With 89,400 million euros committed at the end of August 2022, of the 100,000 million initially budgeted, the execution of the post-Covid recovery plan prepared by the Government in September 2020 is on the right track, as France Strategy said on Tuesday.
Built on three pillars – ecology, competitiveness and cohesion – each endowed with some thirty billion euros, the plan has achieved its “short-term macroeconomic objective”, which consisted of “returning to the level of GDP prior to the crisis “, underlines the organization attached to Matignon in its second evaluation of the recovery plan.
In the third quarter of 2022, France’s gross domestic product (GDP) was thus “1.1% higher than the level of the fourth quarter of 2019”, just before the health crisis. By the end of the summer of 2022, more than 28 billion euros had been committed in the ecology pillar, more than 31 in competitiveness and almost 30 in cohesion.

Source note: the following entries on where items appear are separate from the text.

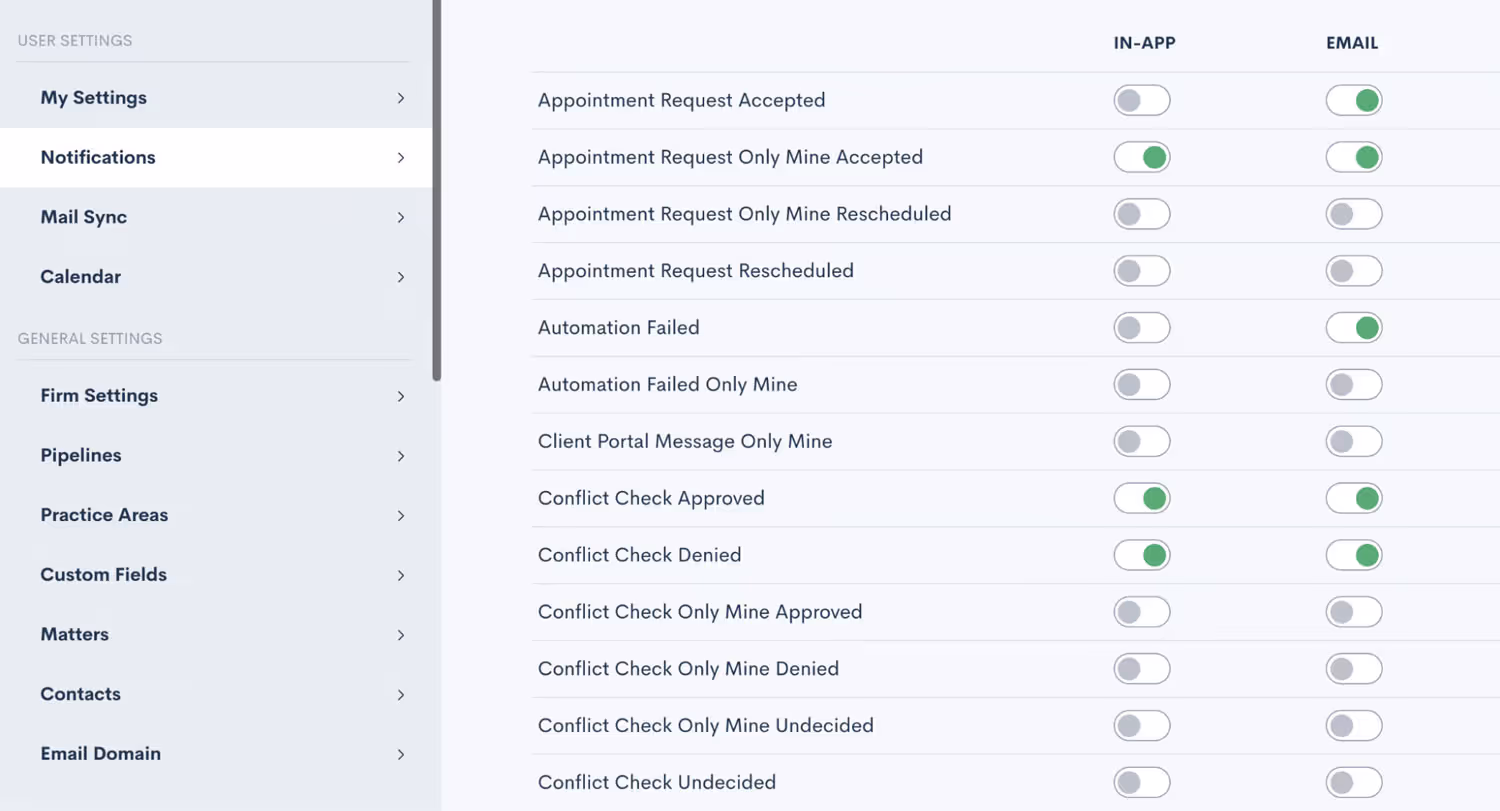The image size is (1500, 811).
Task: Click the chevron arrow beside Email Domain
Action: point(400,754)
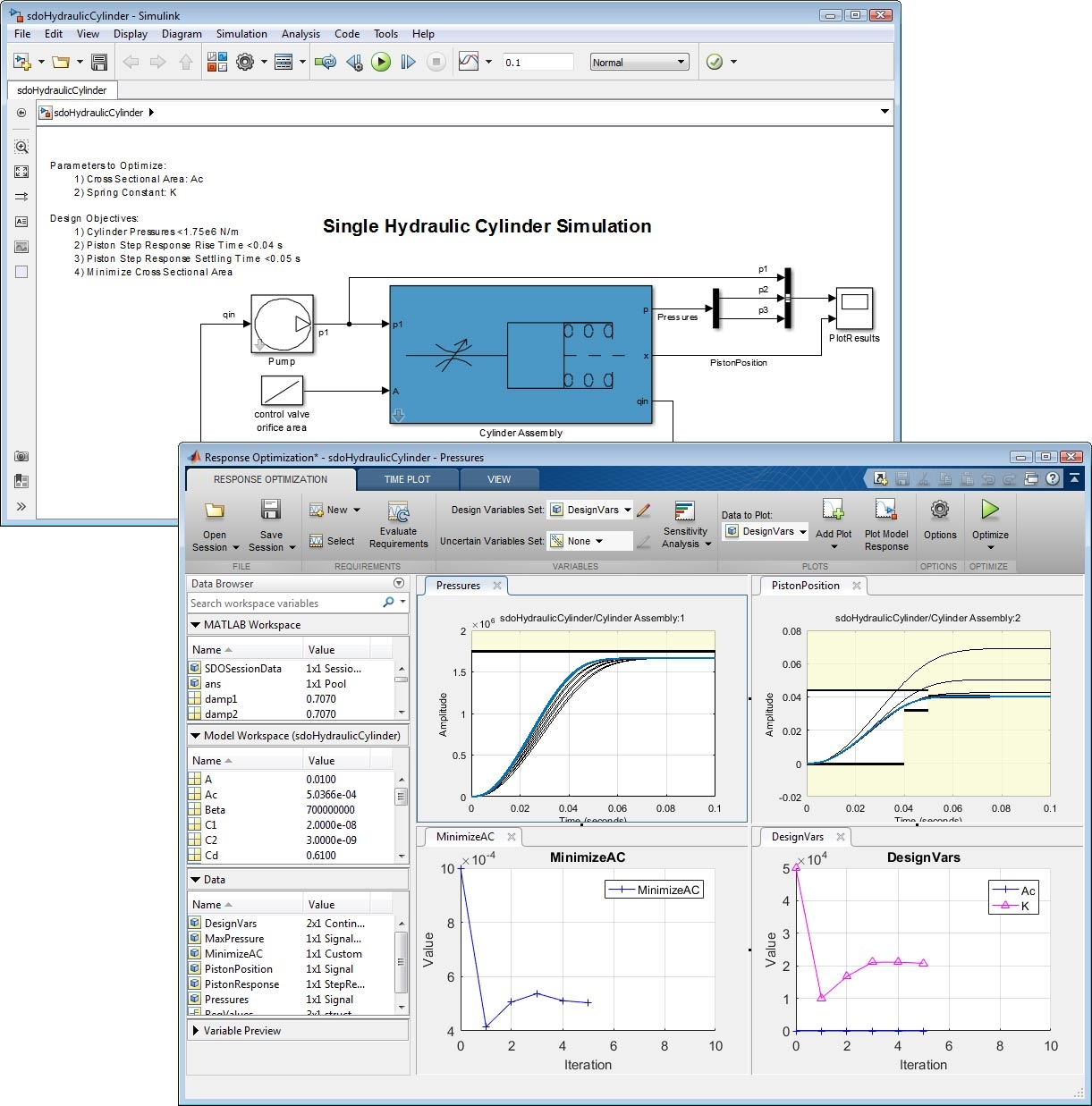Open the Options gear in Response Optimization
This screenshot has width=1092, height=1106.
(939, 511)
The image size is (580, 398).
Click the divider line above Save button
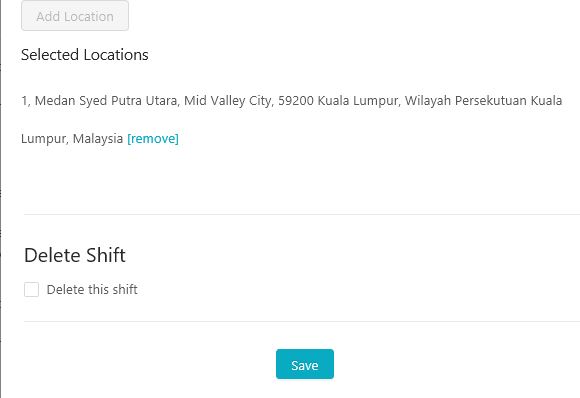coord(302,321)
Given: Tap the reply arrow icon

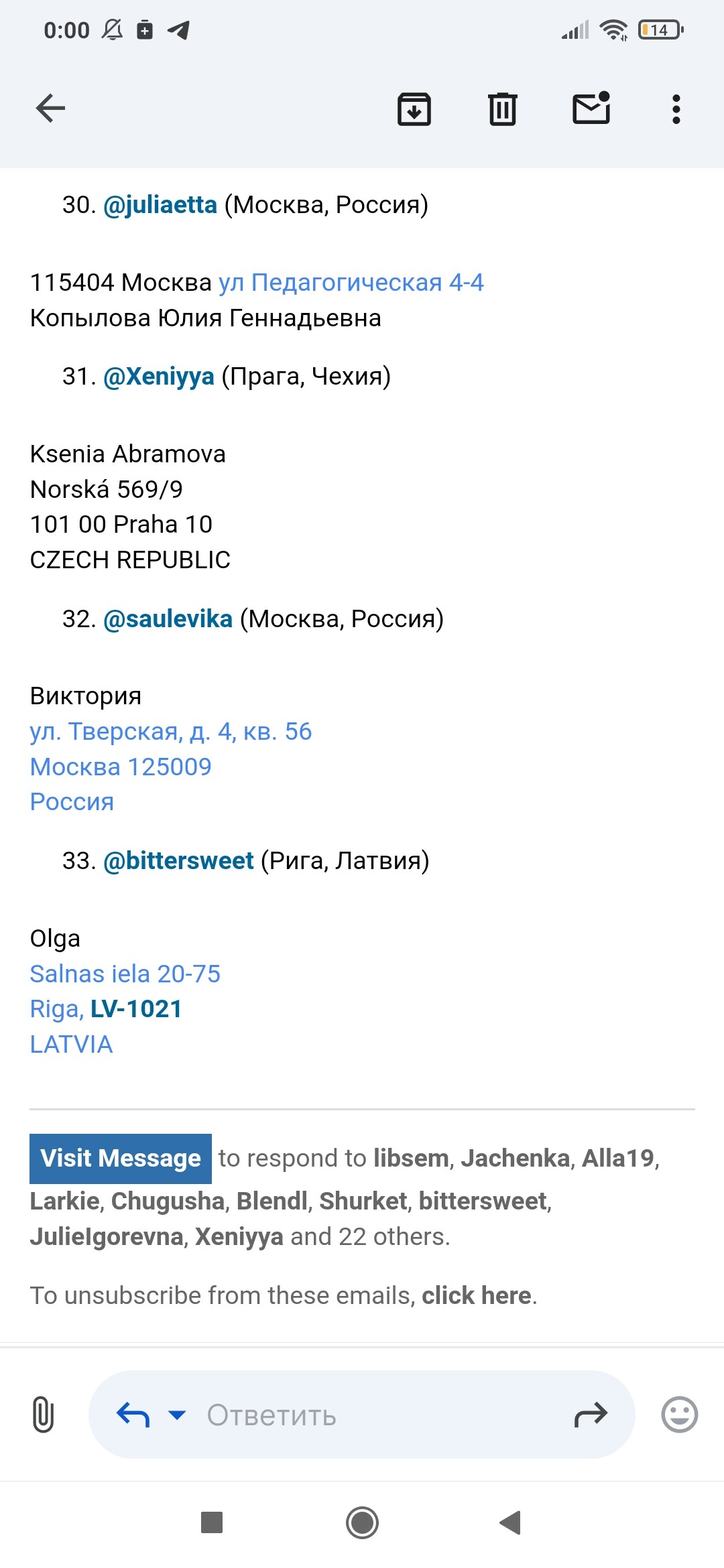Looking at the screenshot, I should (x=133, y=1415).
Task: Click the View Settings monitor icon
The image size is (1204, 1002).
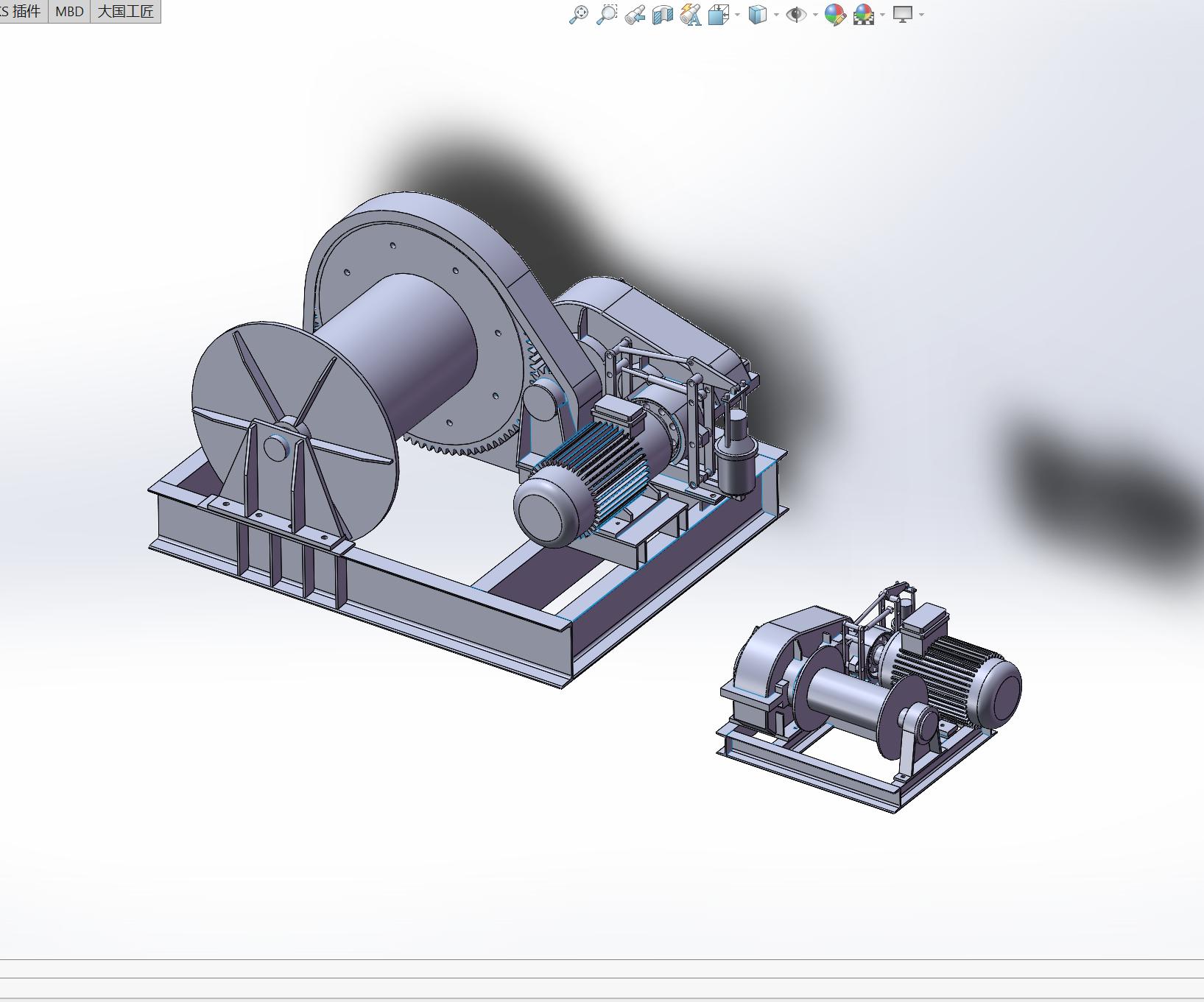Action: [x=903, y=15]
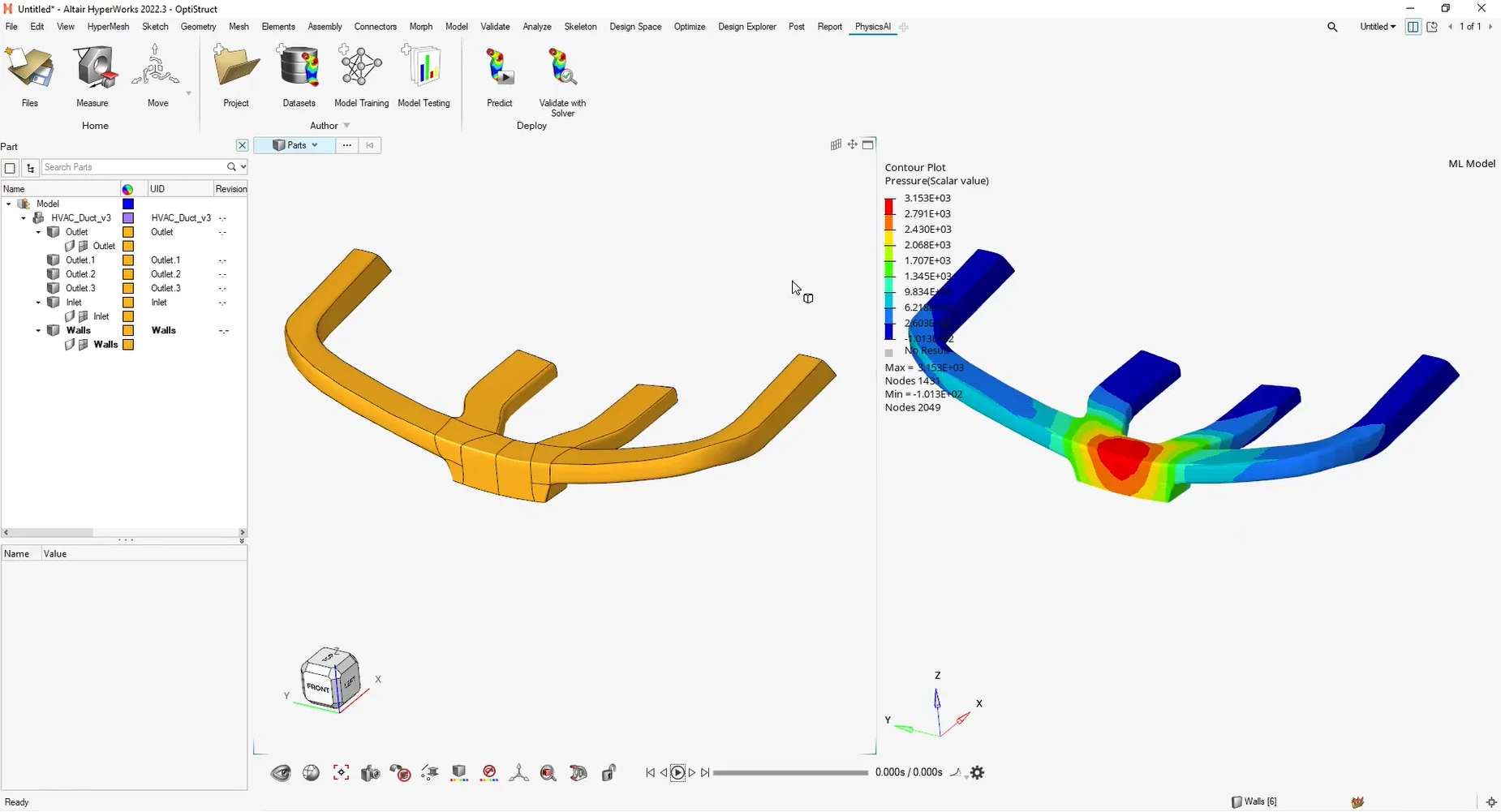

Of the almost €90 billion in committed spending (validated by the government), €62.2 billion in funds had been disbursed by the end of summer 2022, mainly for projects related to competitiveness (€26.2 billion disbursed, against €21 for cohesion and 15 of ecology) . Spending has slowed significantly compared to 2021, when the executive had already committed 72 billion under the recovery plan, according to a January 2022 progress report by the government.
Doubts about the effectiveness of the measures
Satisfied with the rapid deployment of the recovery plan, France Strategy is much more nuanced regarding the effectiveness of the measures taken, hindsight still being “insufficient to carry out a full assessment”.
For example, while sales of electric and plug-in hybrid vehicles increased significantly between 2018 and 2021, “it is premature to attribute this increase to the stimulus plan measures.” Indeed, sales took off before the plan was announced, and “equivalent or even greater dynamism” was observed in many other European countries, even those less generous than France in terms of bonuses, notes France Strategy.
Identical observation regarding the youth employment rate, which the recovery plan sought to improve: if it grew by 5.1% between 2019 and the third quarter of 2022, “there is still a fairly high number of young people far from the labor market and outside of any training or study framework”.
In general, the recovery plan is also intertwined with the “whatever it takes”, then with the 4th Future Investment Program and finally with France 2030. This makes the evaluation of its effectiveness. To refine its analysis of the recovery plan, France Strategy is due to publish a final report in the fall of 2023.